— Exercise task —
Please give again the part of the records that opens with the line containing "925x637 pixels." and closes with the line containing "Action: 205,228", replacing "plus" with "minus" and changing nothing else. Leave the pictures out of your answer.

— Listed records —
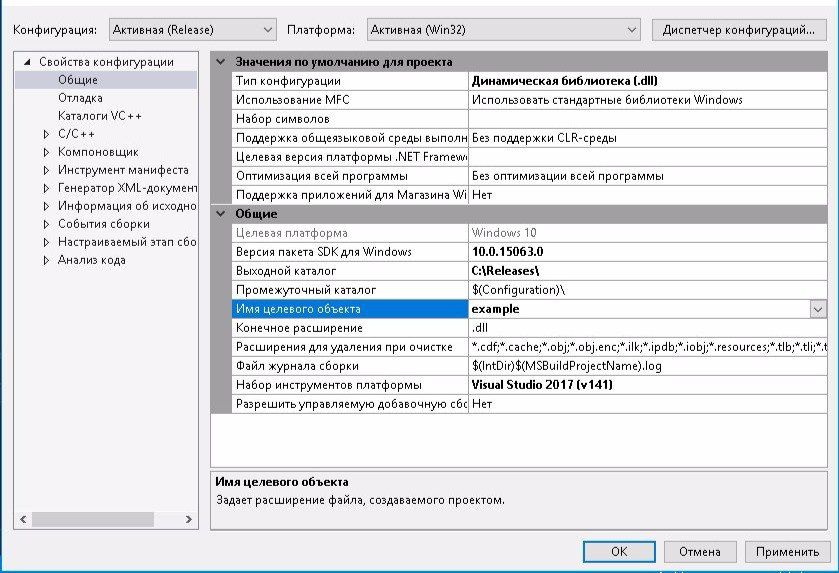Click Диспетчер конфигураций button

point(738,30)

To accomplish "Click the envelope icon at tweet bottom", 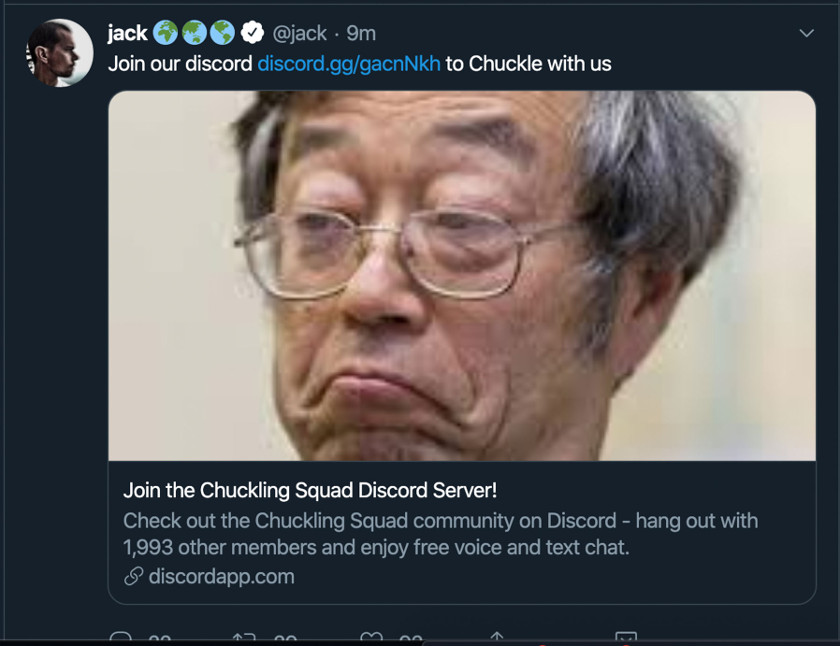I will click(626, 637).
==
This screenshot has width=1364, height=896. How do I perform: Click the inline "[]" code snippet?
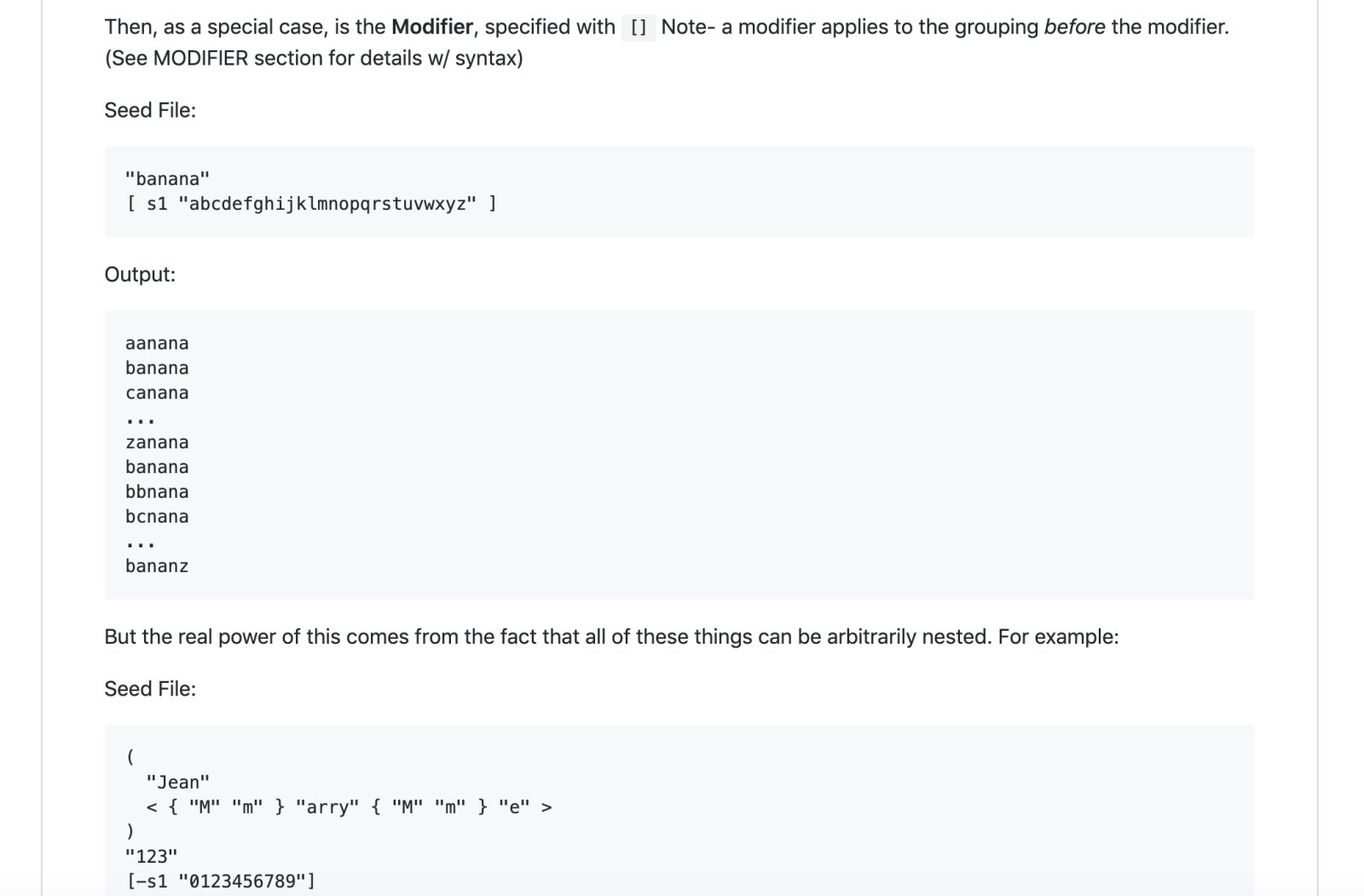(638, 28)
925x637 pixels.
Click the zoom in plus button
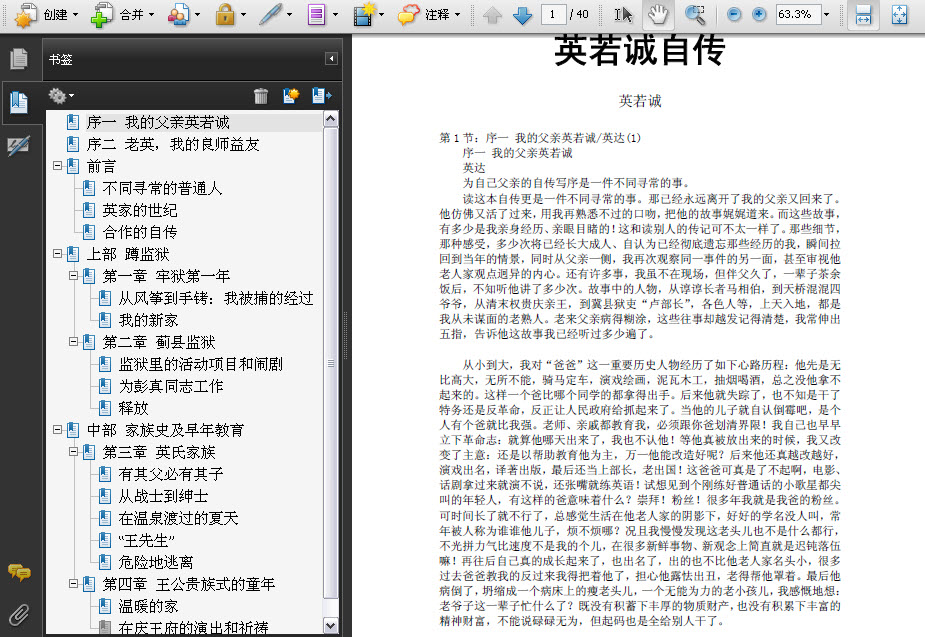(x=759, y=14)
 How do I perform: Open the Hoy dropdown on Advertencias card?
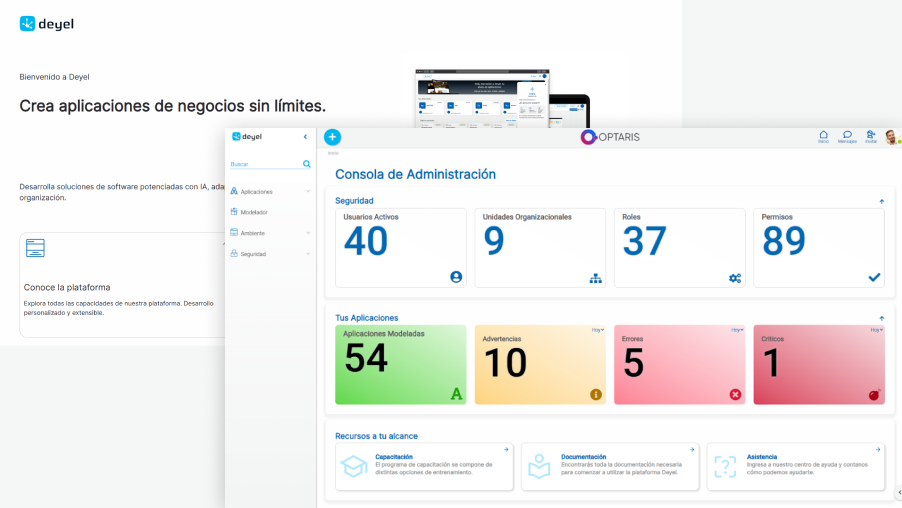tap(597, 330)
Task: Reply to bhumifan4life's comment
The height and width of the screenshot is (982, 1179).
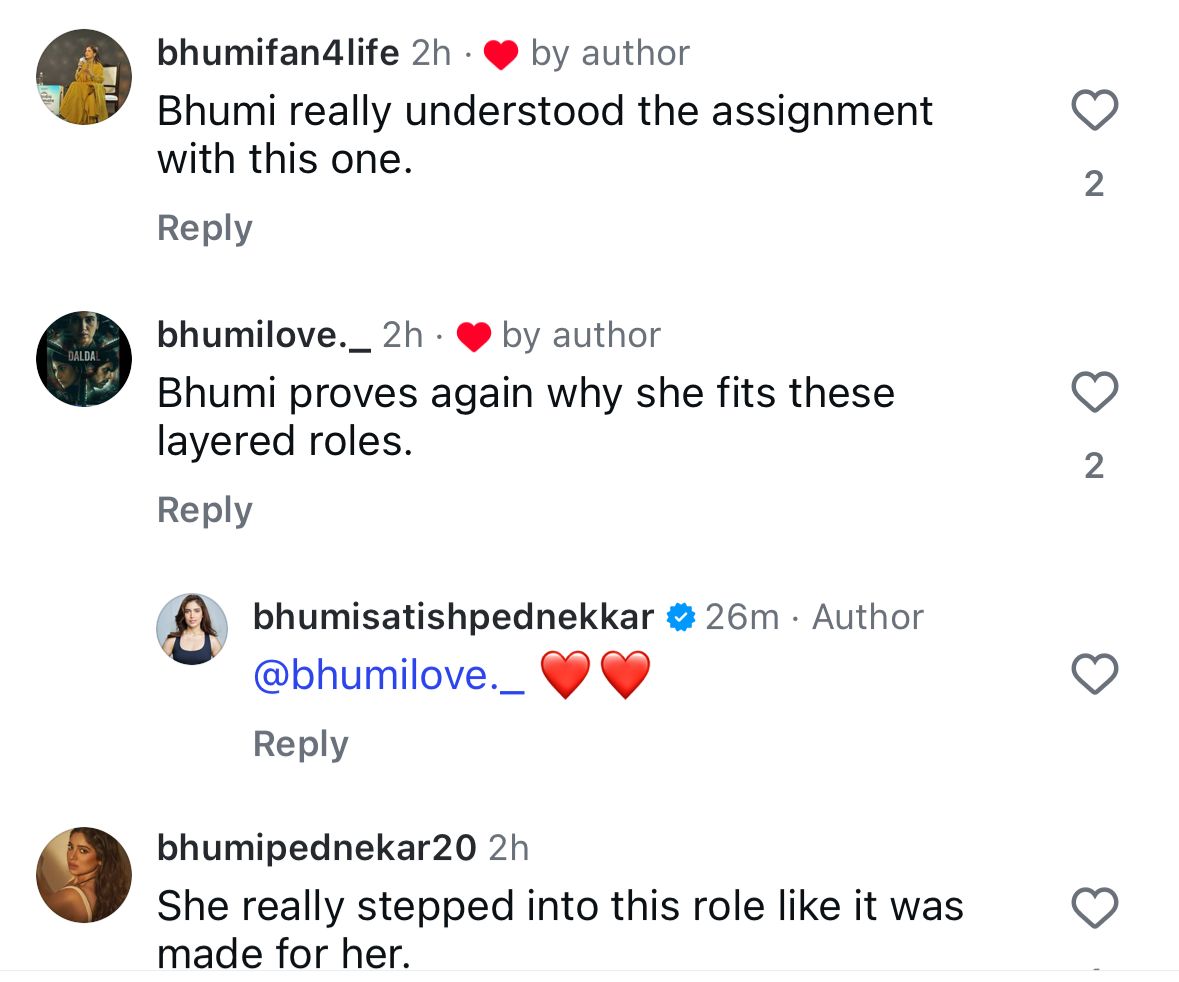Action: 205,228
---
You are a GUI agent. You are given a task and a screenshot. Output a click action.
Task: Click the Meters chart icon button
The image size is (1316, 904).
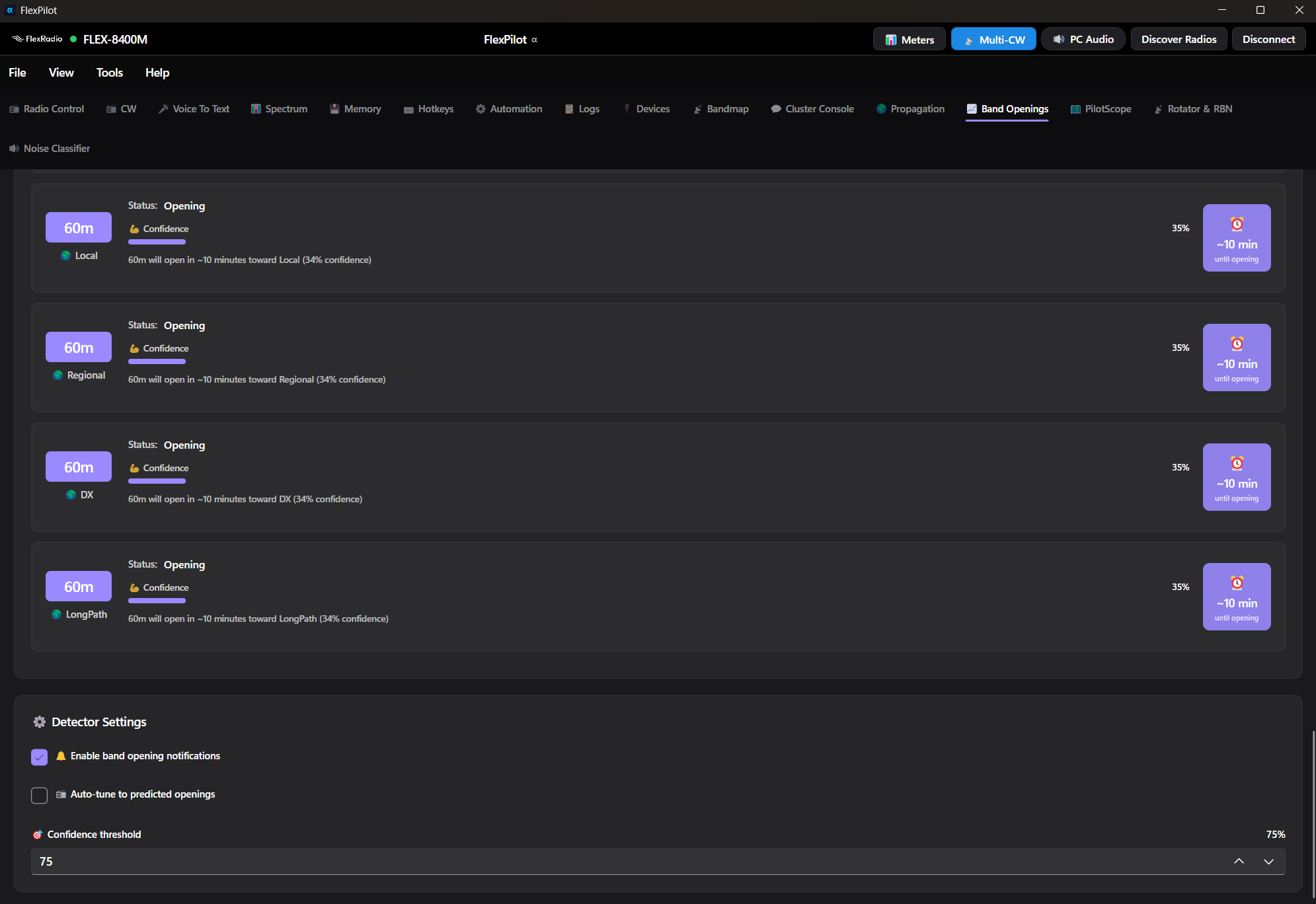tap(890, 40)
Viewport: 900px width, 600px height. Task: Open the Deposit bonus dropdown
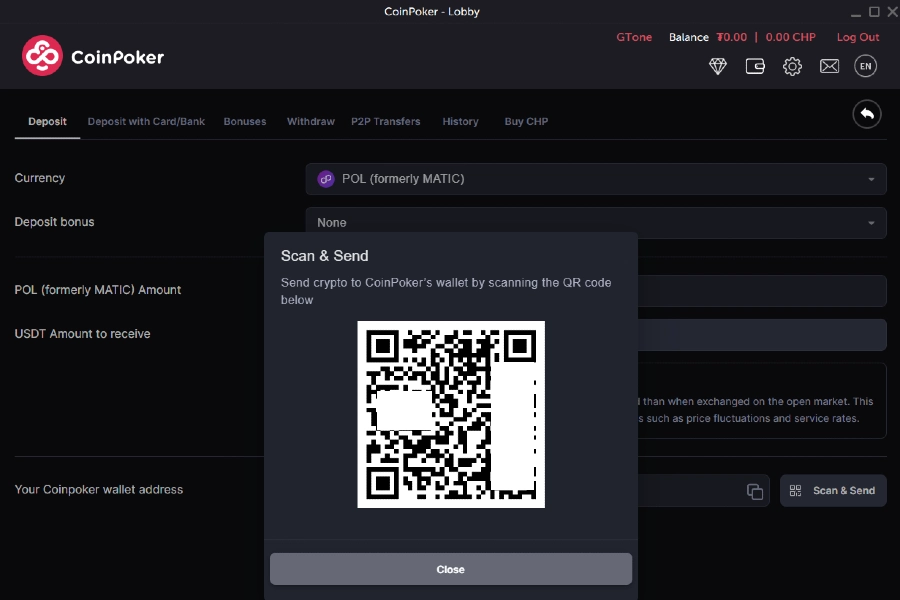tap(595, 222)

— Reply to the exercise —
925x637 pixels.
Click the zoom in minus button
(x=759, y=14)
 How do I perform: Open the Hoy dropdown on Advertencias card?
tap(597, 330)
Task: Reply to bhumifan4life's comment
The height and width of the screenshot is (982, 1179).
Action: 205,228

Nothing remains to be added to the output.